Text section =>
============================================================

Another serious challenge lies in the bad demographic forecasts. Are we practically helpless here as well?

Demographics are indeed unfavorable, but I do not think there will be a major catastrophe within the next 25 years, which is a frequently made threat. First of all, demographics can be slightly corrected through a different pro-family policy. Secondly, and this can be seen in Japan, a society getting older does not necessarily mean trouble for the economy. The number of Japanese citizens has been shrinking, but it turns out their economy is beginning to work well under those circumstances. Difficult manual labor is being carried out by robots and machines, and new sectors of the economy are growing that cater to the needs of seniors.

We have 25 years of reforms behinds us, but not all the changes went well, and sometimes we retreated. We spoke about health care, but criticism has also been expressed regarding administrative division and the effectiveness of education reform since employers complain about the skill levels of graduates. The open pension funds are disappearing. Do those experiences verify the way we think about reforms?

In Poland there is a myth of grand reforms that offer permanent solutions to problems. The history of the world shows clearly that there is no such thing as permanent reform, no solution that will last for decades. Apart, of course, from those that re-constitute basic rights, like in 1989. But those were not really reforms. That was a revolution.

What is needed after a revolution is a process of managing change, which should take place constantly, adjusting institutions to the situation at home, in Europe and on global markets. If, for instance, the telecommunications market is consolidated, resulting in there being only four large operators in Europe, then we should not stubbornly maintain that we must have five. The same goes for fuels. According to earlier agreements we have two petroleum companies, but competition between Orlen and Lotos is limited.

============================================================

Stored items
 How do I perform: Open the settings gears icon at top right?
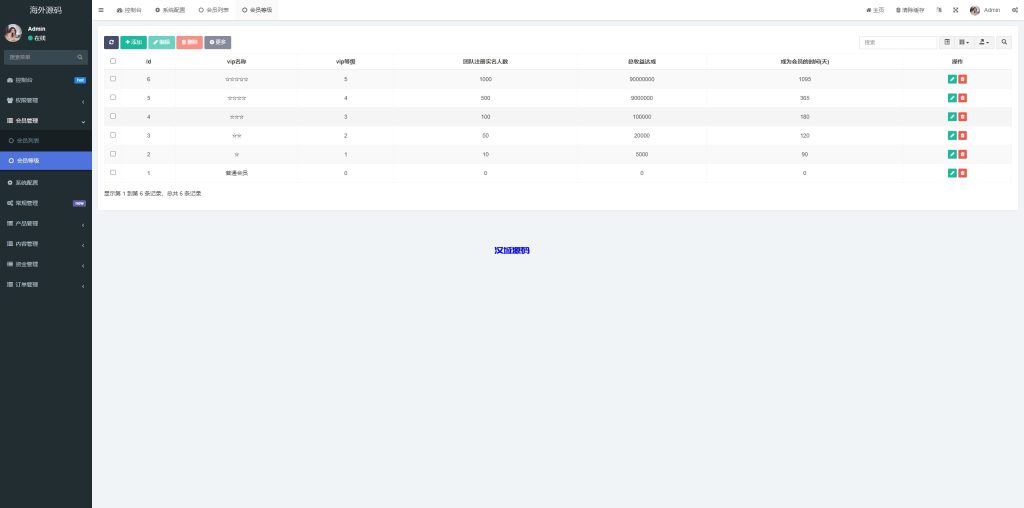(1014, 10)
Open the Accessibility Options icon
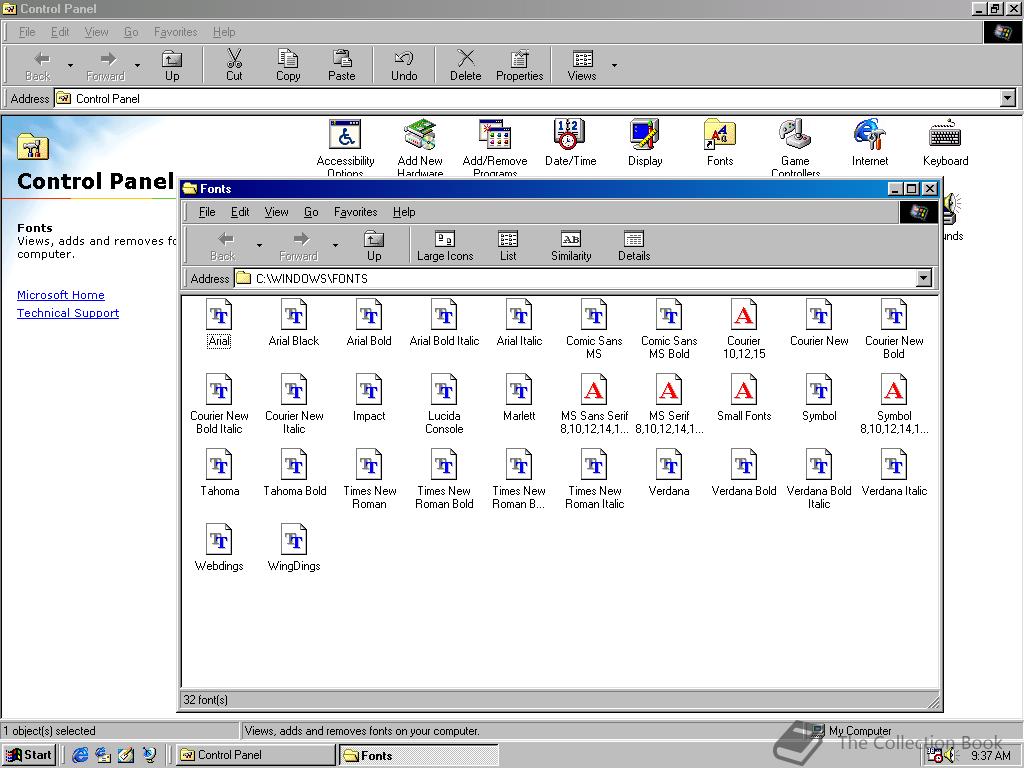The height and width of the screenshot is (768, 1024). pyautogui.click(x=345, y=135)
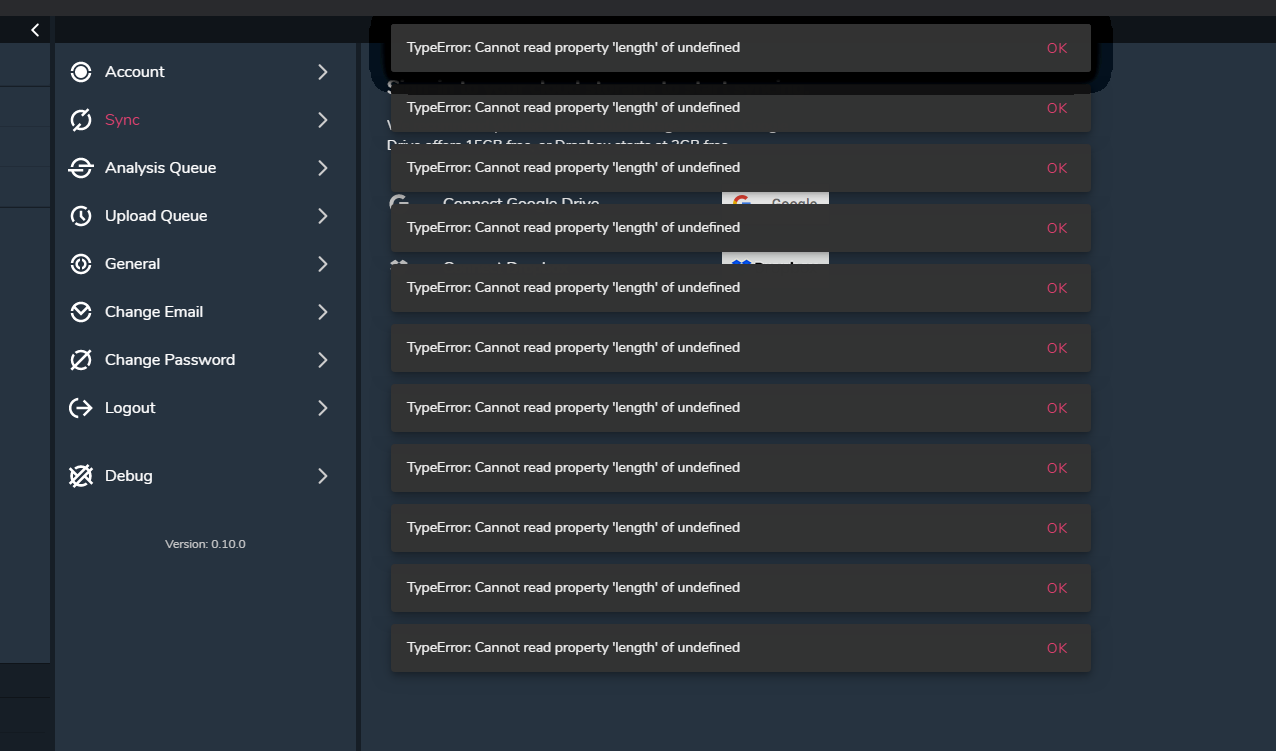The height and width of the screenshot is (751, 1276).
Task: Choose the Logout menu label
Action: point(130,408)
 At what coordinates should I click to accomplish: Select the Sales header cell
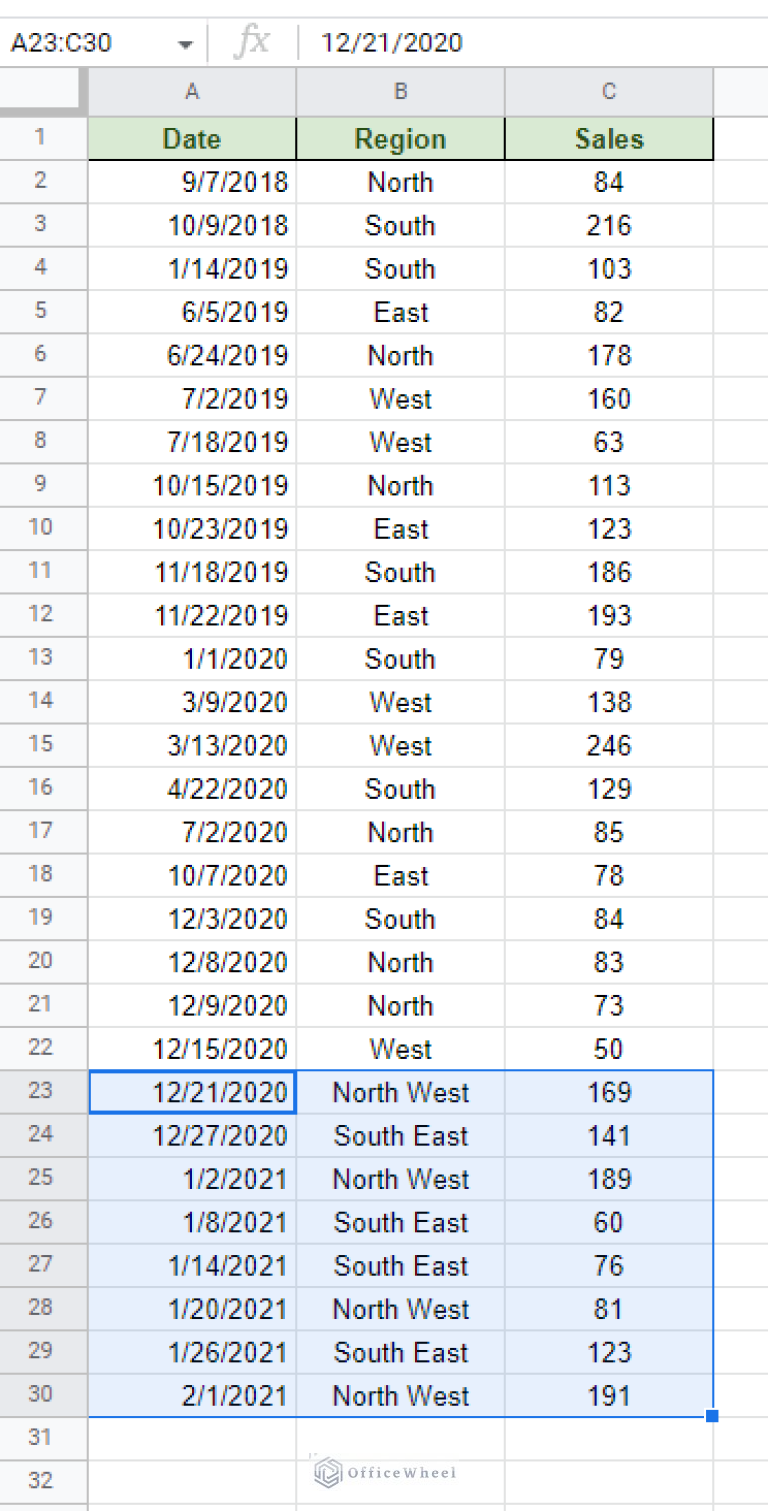(609, 139)
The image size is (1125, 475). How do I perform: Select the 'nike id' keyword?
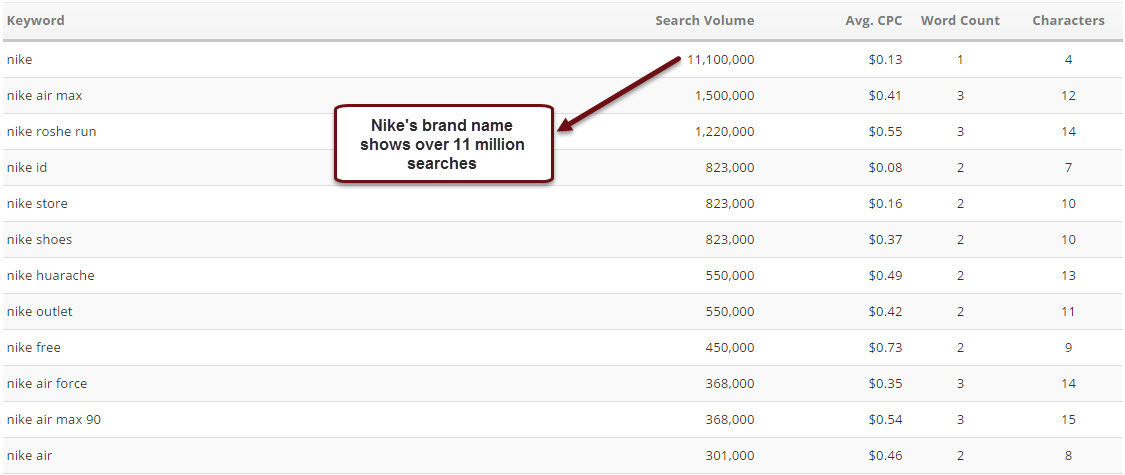pyautogui.click(x=27, y=168)
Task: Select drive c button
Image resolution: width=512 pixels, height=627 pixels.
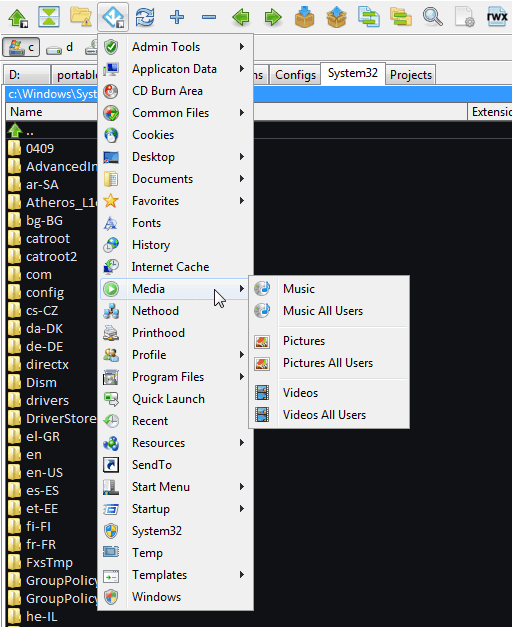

============================================================

Required action A =>
Answer these questions about the interview on reforms and demographics, one per line:
(i) Which country is given as an example of an aging society whose economy is beginning to work well?
(ii) Which pension funds does the interviewer say are disappearing?
(iii) Which two petroleum companies are named?
Required action B => Carry on the interview on reforms and demographics, picking up right after its final sentence.

Answer box A =>
(i) Japan
(ii) The open pension funds
(iii) Orlen and Lotos

Answer box B =>
Just a few months ago we thought Poland’s geostrategic standing could change in a short period of time. Will this change accelerate the rate at which we catch up to other EU countries?

Our geostrategic position has not changed, let us not get carried away. What has changed is geopolitics. The new situation will probably – and that is good news for us – accelerate work on a common energy market within the EU. Events in the East will also affect the globalization process, from which even Russia is not free. Until now Russia has benefited from globalization, because it could sell its oil and gas everywhere and take advantage of foreign capital inflows.

But the same globalization may yet knock on Russia’s back door. Moscow may suffer on financial and capital markets, which will hinder its development. And it has to take part in the technology race, because in a few years it will be new technology that allows countries like Australia to become the new key exporters of LNG. Also, Russia cannot risk the West growing impatient with the crisis and making deals with new suppliers, such as Iran. We are witnessing a new chapter of the global game, but not a new game.

In light of the new situation, should Poland attempt to accelerate its accession into the euro zone? National Bank of Poland president Marek Belka is among those who have called for a debate on this issue.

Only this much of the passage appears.